In the entries below, locate the line with "This screenshot has", then give again that line and all lines after it, exactly, with pictures omitted.

#### Records to use ####

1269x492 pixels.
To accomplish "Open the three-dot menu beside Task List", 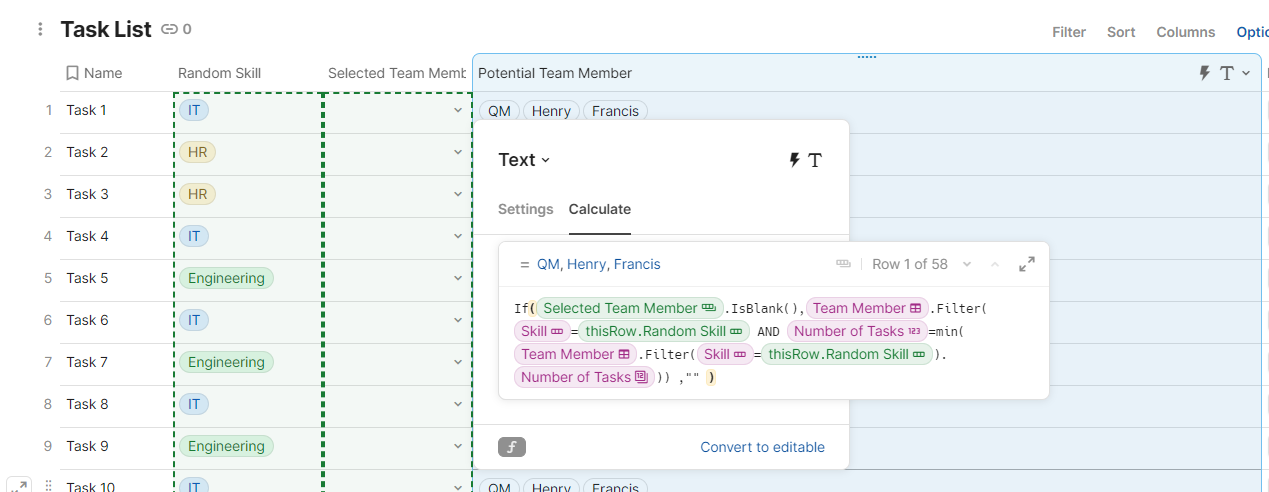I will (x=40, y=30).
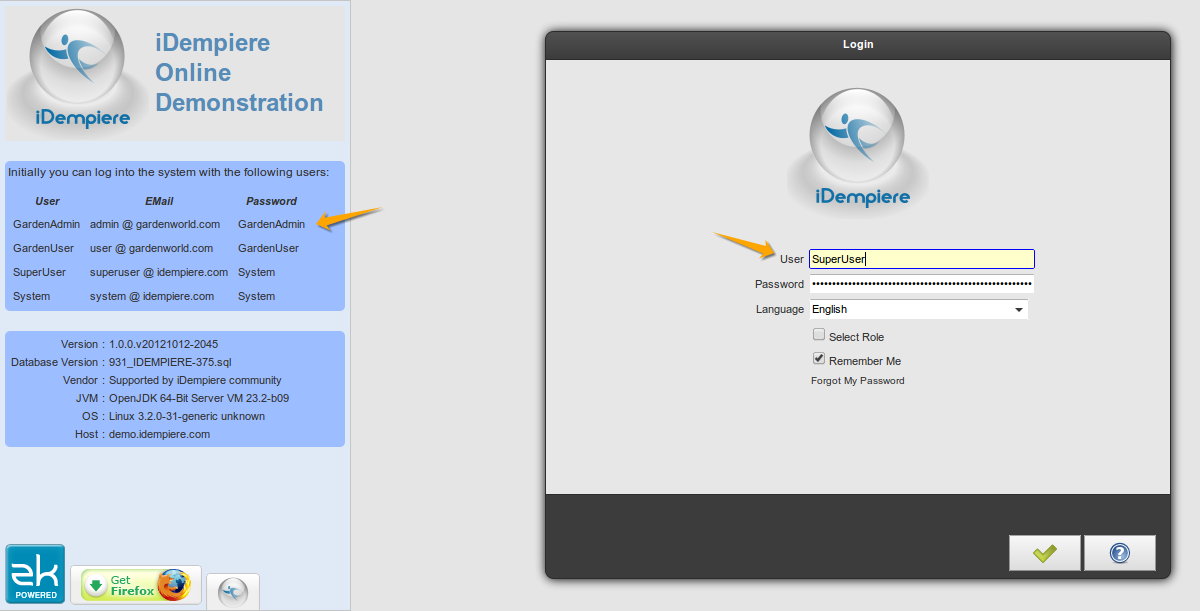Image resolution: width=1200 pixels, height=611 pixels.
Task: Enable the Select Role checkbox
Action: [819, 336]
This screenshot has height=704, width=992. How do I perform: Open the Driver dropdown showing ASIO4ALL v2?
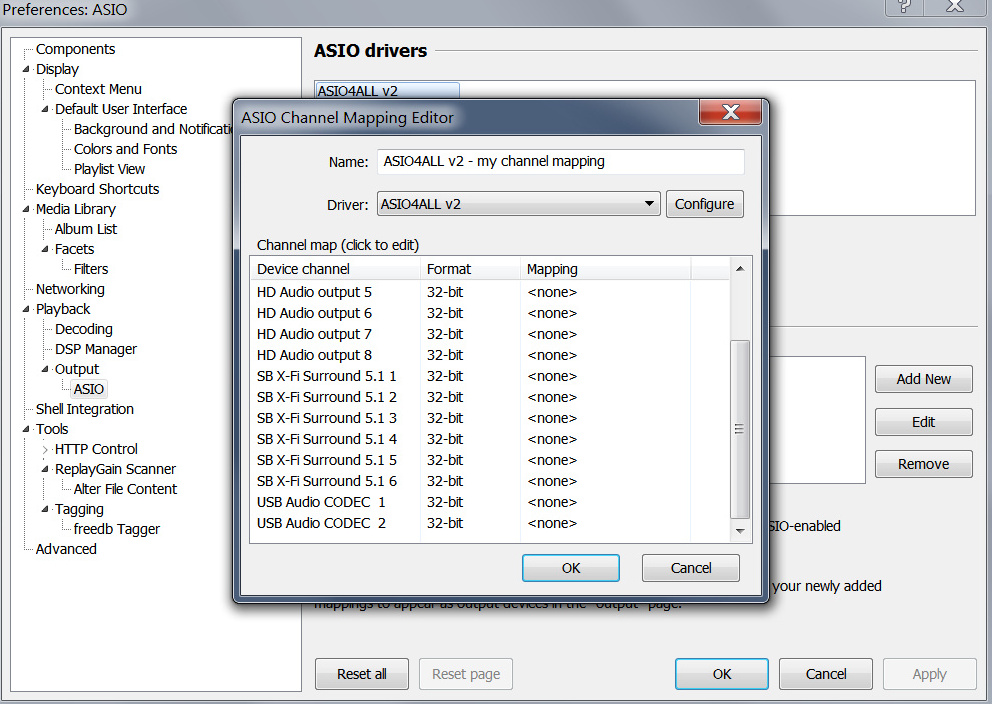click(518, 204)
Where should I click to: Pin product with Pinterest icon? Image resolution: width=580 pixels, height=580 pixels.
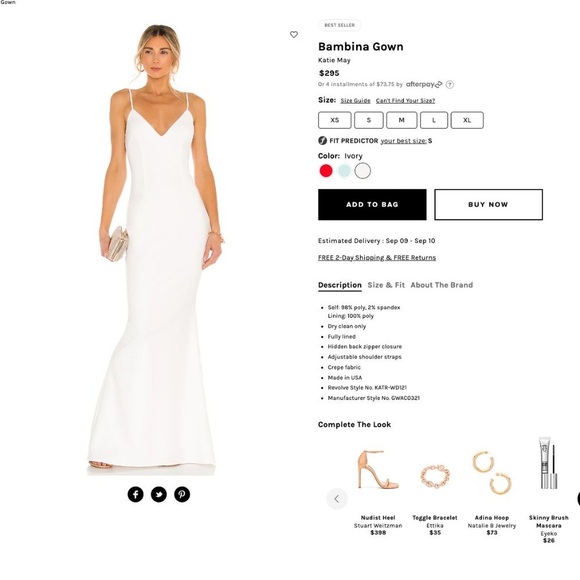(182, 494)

####

# [Result]
This screenshot has height=704, width=992. How do I perform: Open the Driver dropdown showing ASIO4ALL v2?
click(518, 204)
Where should I click to: Pin product with Pinterest icon? Image resolution: width=580 pixels, height=580 pixels.
(182, 494)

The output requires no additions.